Geburt ist keine Krankheit

Zum Leserbrief von Hans Christian Fraenkel zum Artikel "Schwierige Zeiten für Hebammen"

Herr Fraenkel scheint wenig Einblick in die Praxis der Geburtshilfe in Deutschland zu haben. Zwölf Entbindungen bei zwei diensthabenden Hebammen im Krankenhaus, keine Zeit für ausreichende Begleitung, Betreuung und Kontrolle, so dass schließlich ein Notkaiserschnitt erforderlich wird - dies ist nicht die Ausnahme, sondern geschieht häufiger, als man sich vorstellen möchte. Der lebensrettende Eingriff in der Klinik wäre bei einer intensiv begleiteten Geburt im Geburtshaus oder Zuhause höchstwahrscheinlich erst gar nicht erforderlich gewesen, da es dort nicht zu einer solchen Situation gekommen wäre.

Die Zahl der Kinder, die mit perinatalen Schädigungen auf die Welt kommen, liegt bei Hausgeburten - auch in Relation - keineswegs höher als bei Geburten im Krankenhaus. Auch wenn man berücksichtigt, dass problematische Entbindungen, Früh- und Mehrlingsgeburten in der Regel in der Klinik stattfinden und somit das Bild zu Lasten der Klinikentbindung beeinflussen, zeugt es von sehr geringer Sachkenntnis, die Hausgeburt pauschal als Gefahr und Skandal zu bezeichnen. Weiß man heute eigentlich noch, was eine normale, natürliche Geburt ist? Geburt ist keine Krankheit.
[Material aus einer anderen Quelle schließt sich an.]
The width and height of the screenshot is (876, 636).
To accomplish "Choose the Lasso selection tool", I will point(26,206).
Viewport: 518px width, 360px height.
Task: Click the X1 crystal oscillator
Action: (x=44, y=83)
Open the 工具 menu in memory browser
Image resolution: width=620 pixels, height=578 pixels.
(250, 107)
In vielen medizinischen Bereichen geht die Tendenz zu minimal-invasiver, ambulanter Behandlung, im Bereich der Geburtshilfe beobachtet man einen entgegengesetzten Trend. Diese Entwicklung hat leider weniger mit medizinischer Notwendigkeit als vielmehr mit Abrechnungspraktiken der Krankenkassen zu tun. Dies wird weder den Hebammen, noch den Müttern oder den Kindern gerecht. Eine traurige Entwicklung.